The Bartini Beriev VVA-14 was a wing-in-ground-effect aircraft developed in the Soviet Union during the 1970s. Designed to be able to take off from the water and fly at high speed over long distances, it was to make true flights at high altitude, but also have the capability of "flying" efficiently just above the sea surface, using aerodynamic ground effect.

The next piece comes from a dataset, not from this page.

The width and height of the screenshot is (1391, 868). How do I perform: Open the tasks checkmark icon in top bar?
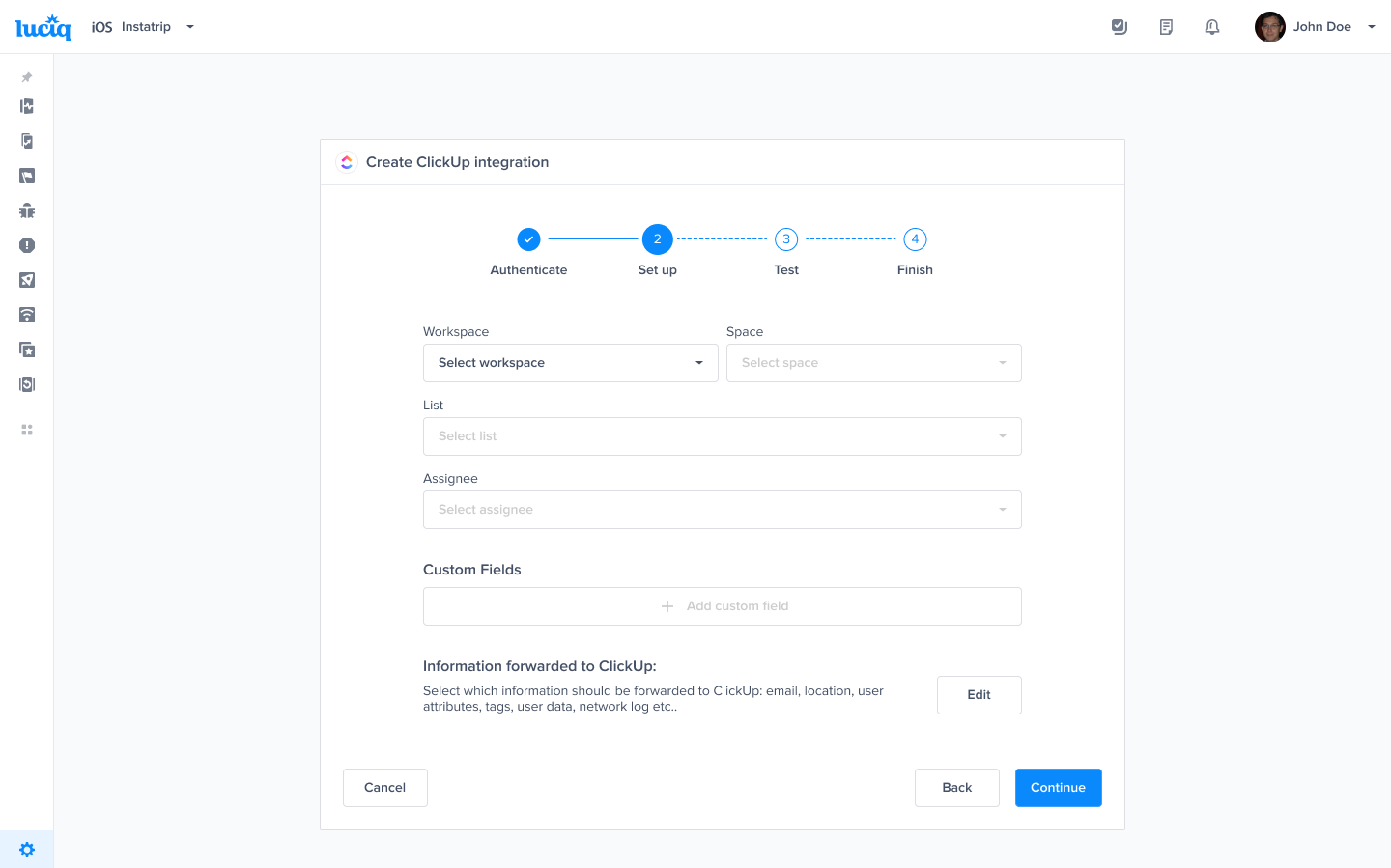(x=1120, y=26)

Bartini, in collaboration with the Beriev Design Bureau intended to develop the prototype VVA-14 in three phases. The VVA-14M1 was to be an aerodynamics and technology testbed, initially with rigid pontoons on the ends of the central wing section, and later with these replaced by inflatable pontoons. The VVA-14M2 was to be more advanced, with two starting engines to blast into the cavity under the wing to give lift and later with a battery of lift engines to give VTOL capability, and with fly-by-wire flight controls. The VVA-14M3 would see the VTOL vehicle fully equipped with armament and with the Burevestnik computerised anti-submarine warfare (ASW) system, Bor-1 magnetic anomaly detector (MAD) and other operational equipment.

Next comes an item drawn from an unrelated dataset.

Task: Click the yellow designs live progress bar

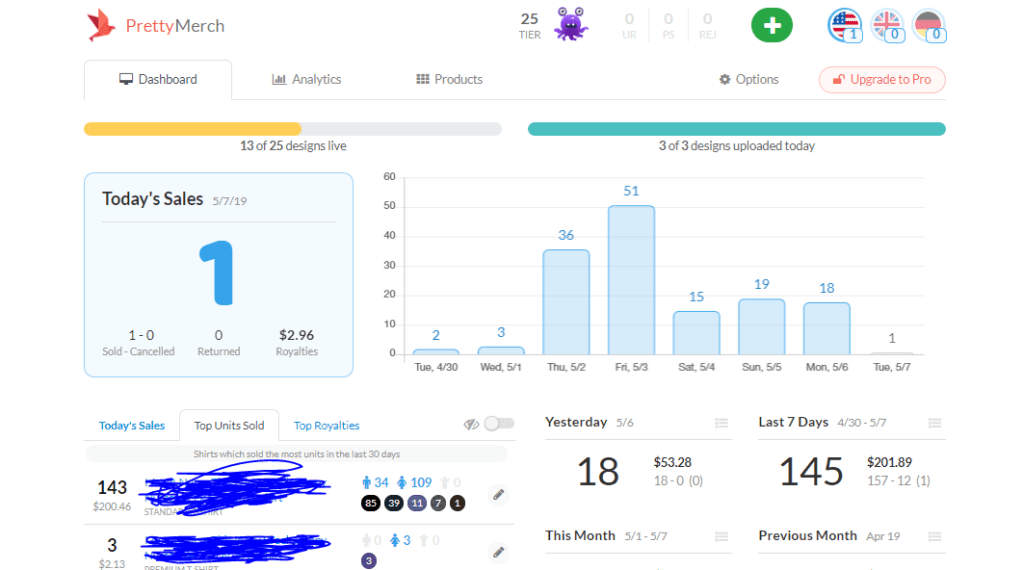Action: (192, 129)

After extensive research, including the development of the small prototype Be-1 wing in ground effect aircraft, the first VVA-14 prototype was completed in 1972. Its first flight was from a conventional runway in September 1972. In 1974, the inflatable pontoons were installed, though their operation caused many problems. Flotation and water taxi tests followed, culminating in the start of flight testing of the amphibious aircraft on 11 June 1975. The inflatable pontoons were later replaced by rigid pontoons, while the fuselage was lengthened and the starting engines added. This incarnation was given the designation 14M1P. However, the bureau supplying the intended battery of 12 RD-36-35PR lift engines did not deliver, and this made VTOL testing impossible.
After Bartini's death in 1974, the project slowed and eventually drew to a close, the aircraft having conducted 107 flights, with a total flight time of 103 hours. The only remaining VVA-14, No. 19172, was retired to the Soviet Central Air Force Museum in 1987. The aircraft still resides at the museum in a dismantled state, where it carries the designations "10687" and "Aeroflot".

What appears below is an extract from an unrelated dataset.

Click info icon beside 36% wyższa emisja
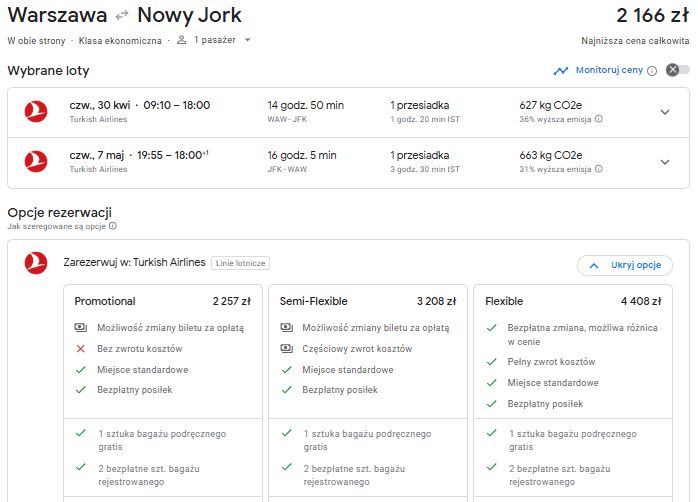 599,119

Russia built some crazy aircraft in the past! The VVS-14 is a fine example. Molded in a somewhat brittle gray plastic, the kit contains 188 parts. It is also a decent size with a 16in wingspan.
The parts breakdown is a little strange due to the aircraft's design and may make for a rough seams. While there is no PE, it does include paint masks for the clear parts.
There is very little flash on the parts and detail, while a bit soft, is nice. The instructions are a 2 page foldout and include a nice color layout. The decals are well done and they appear to be crisp and clear.
It may be a rough build but will make an excellent addition to any display. It will certainly draw attention! I cannot recommend it for a beginner, but anyone who has done a few short run kits should have no problems.